Ma la soppressione non spiega adeguatamente perché l'immagine nell'occhio della nostra mente sia così stabile. Se dovessimo vedere l'ambiente circostante da un angolo, quindi non vedere nulla, e poi improvvisamente vederlo da un altro angolo, sarebbe comunque inquietante. Invece, come hanno dimostrato Wurtz e altri, si verifica una sorta di rimappatura prima ancora che muoviamo gli occhi. Negli esperimenti con i macachi che sono stati addestrati per fare prevedibili saccadi, le cellule cerebrali che ricevono segnali da un particolare punto della retina sono passate dal rispondere alle cose attualmente in vista lì a cose che sarebbero apparse solo dopo la saccade. E ciò accadde prima che le scimmie spostassero gli occhi. In questo modo, pensa Wurtz, l'immagine attuale viene gradualmente sostituita da quella futura.

Quindi, come fanno queste cellule cerebrali a sapere in anticipo che è in arrivo una saccade? Gli scienziati hanno teorizzato per molti anni che ciò avrebbe richiesto loro di ricevere un segnale aggiuntivo dall'area del cervello che dà il comando per il movimento degli occhi. E hanno dimostrato che tali segnali si verificano, arrivando alle aree del cervello coinvolte nel coordinamento di ciò che vediamo e dove guarderemo dopo. Wurtz e altri credono che questo tipo di segnale spinga le cellule cerebrali a iniziare a rispondere a cose che la loro parte della retina vedrà solo dopo la saccade.

Occhi di Seurat Georges Seurat, insieme ad altri artisti del suo tempo, era interessato ai meccanismi della percezione visiva umana. (Wikimedia Commons / Dominio pubblico / Gif di Knowable)

È molto probabile che tutto ciò funzioni quasi esattamente allo stesso modo negli umani come nelle scimmie. Ma se chiedi alle persone cosa vedono prima di una saccade, come hanno fatto Morrone e Binda, non riportano una graduale sostituzione di un'immagine con un'altra prima che i loro occhi si muovano. Invece, tutto ciò che viene mostrato durante un periodo di 100 millisecondi proprio prima che la saccade diventi visibile solo dopo la fine della saccade. Il risultato di questo ritardo è che gli stimoli che compaiono in momenti diversi in quel breve periodo prima che la saccade possa essere percepita allo stesso tempo, 50 millisecondi dopo la fine.
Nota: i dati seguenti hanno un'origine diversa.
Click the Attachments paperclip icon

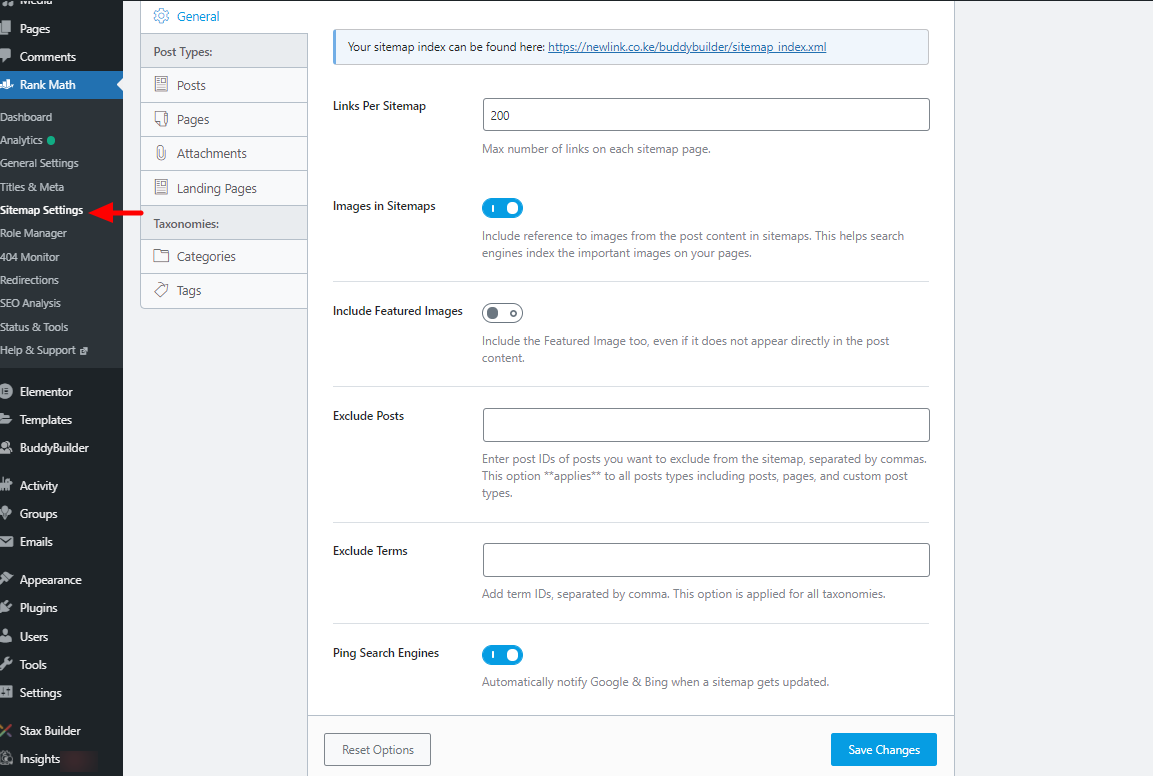161,153
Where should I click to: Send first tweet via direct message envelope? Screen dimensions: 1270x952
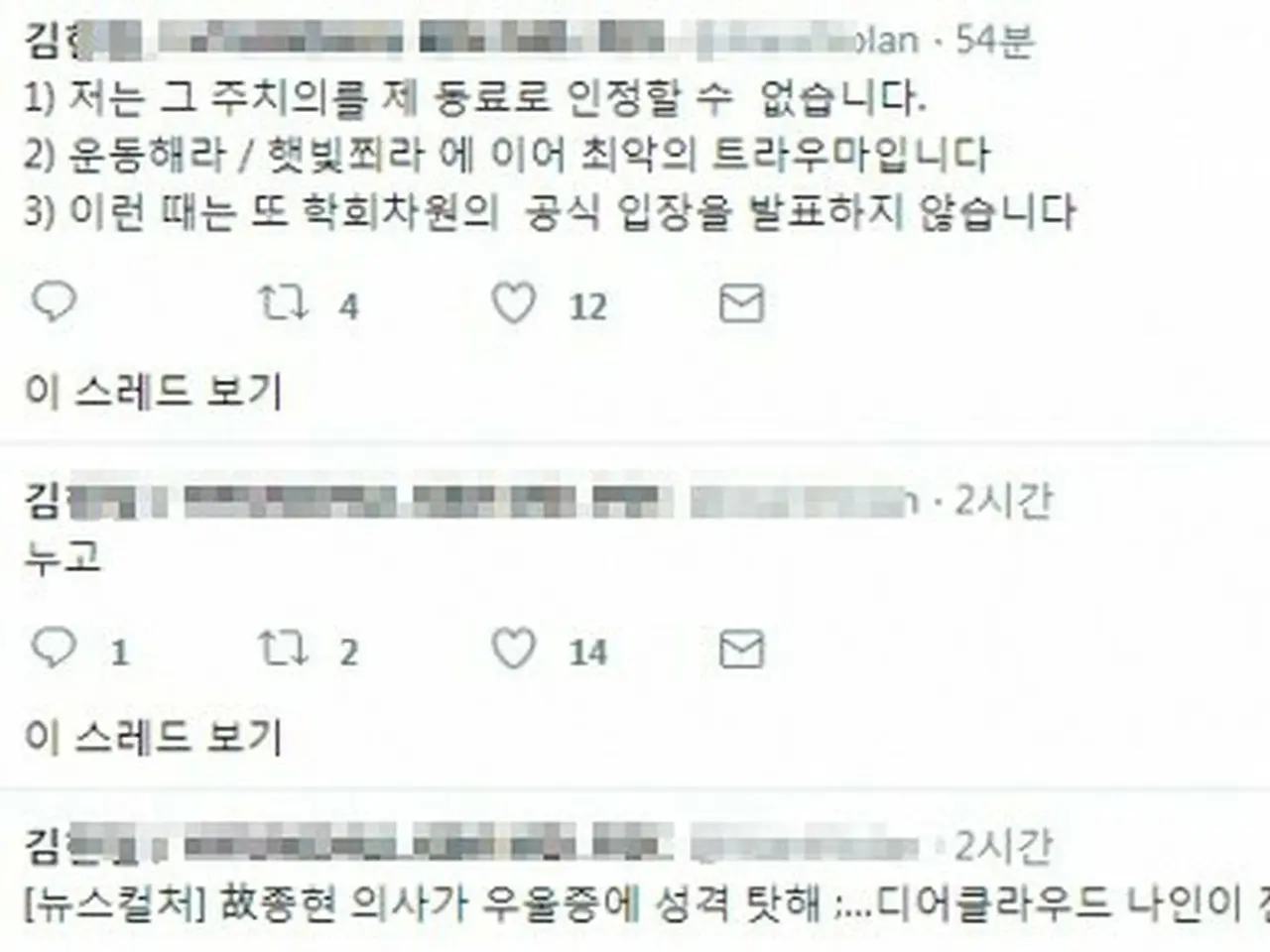click(x=740, y=303)
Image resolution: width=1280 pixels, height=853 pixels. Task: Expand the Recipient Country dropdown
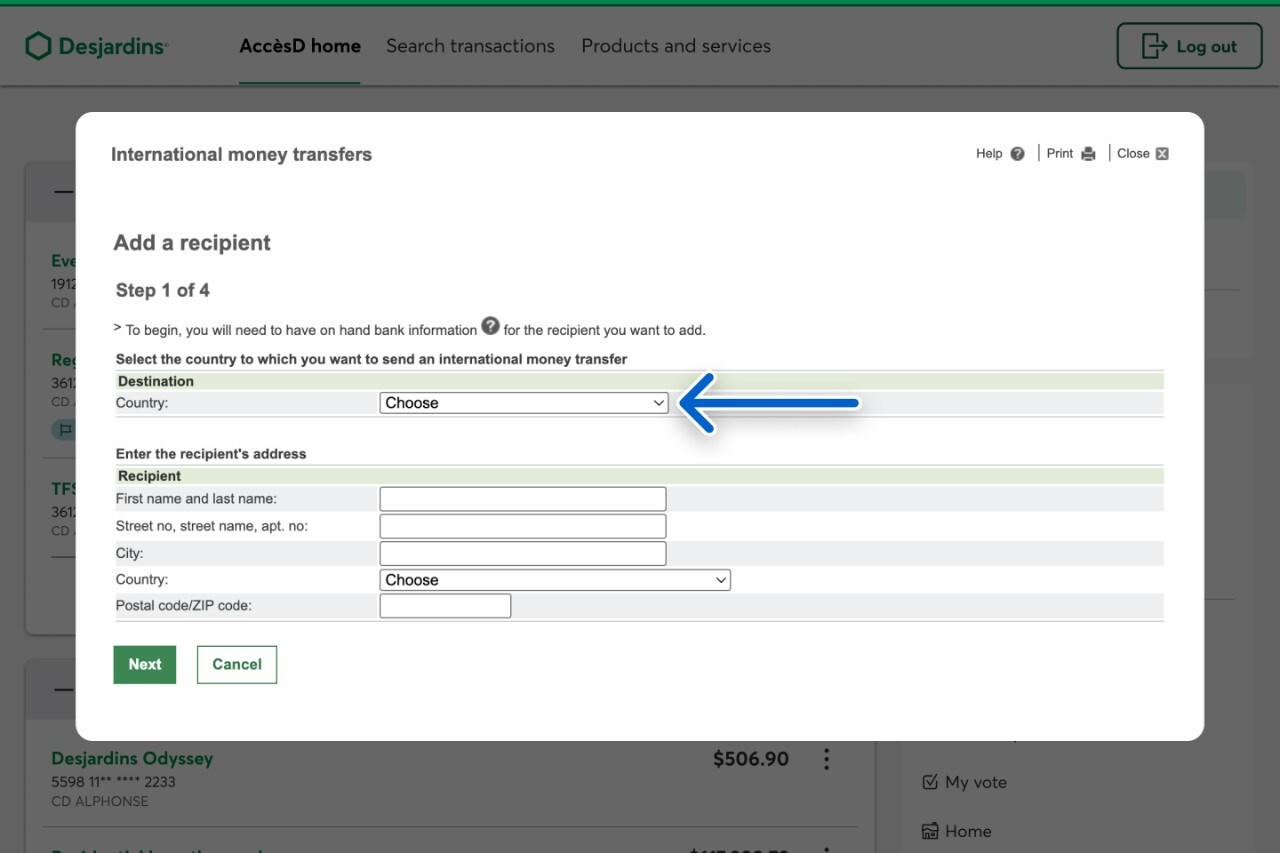554,580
E se questi stimoli sono sufficientemente simili, potrebbero essere percepiti come fusi insieme in una cosa, anche quando sono stati mostrati in momenti o luoghi leggermente diversi prima dei movimenti oculari. Binda e Morrone chiamano questa finestra proprio prima della saccade il periodo di confusione. Le cose che vediamo possono essere letteralmente confuse - fuse insieme - dalla nostra visione, e quindi più convenzionalmente confuse - scambiate l'una con l'altra - nella nostra mente.

Nella vita reale, questa fusione di elementi simili nello spazio e nel tempo durante le saccadi potrebbe effettivamente aiutare a prevenire la confusione, perché la continuità ci aiuta a capire che le cose che abbiamo visto prima e dopo una saccade sono le stesse, anche se si sono spostate o se il la luce si è spostata. Quindi, sebbene il meccanismo possa sembrare sciatto, Binda e Morrone credono che questa sciattezza di solito funzioni a nostro vantaggio.

Un simile tipo di imprecisione desiderabile potrebbe essere ciò che ci consente di goderci la pittura di Seurat in primo luogo. Invece di una percezione forse più accurata di raccolte colorate di punti distinti, emerge una bella domenica pomeriggio. Tanto di cappello - o, come direbbero i francesi: "Chapeau!"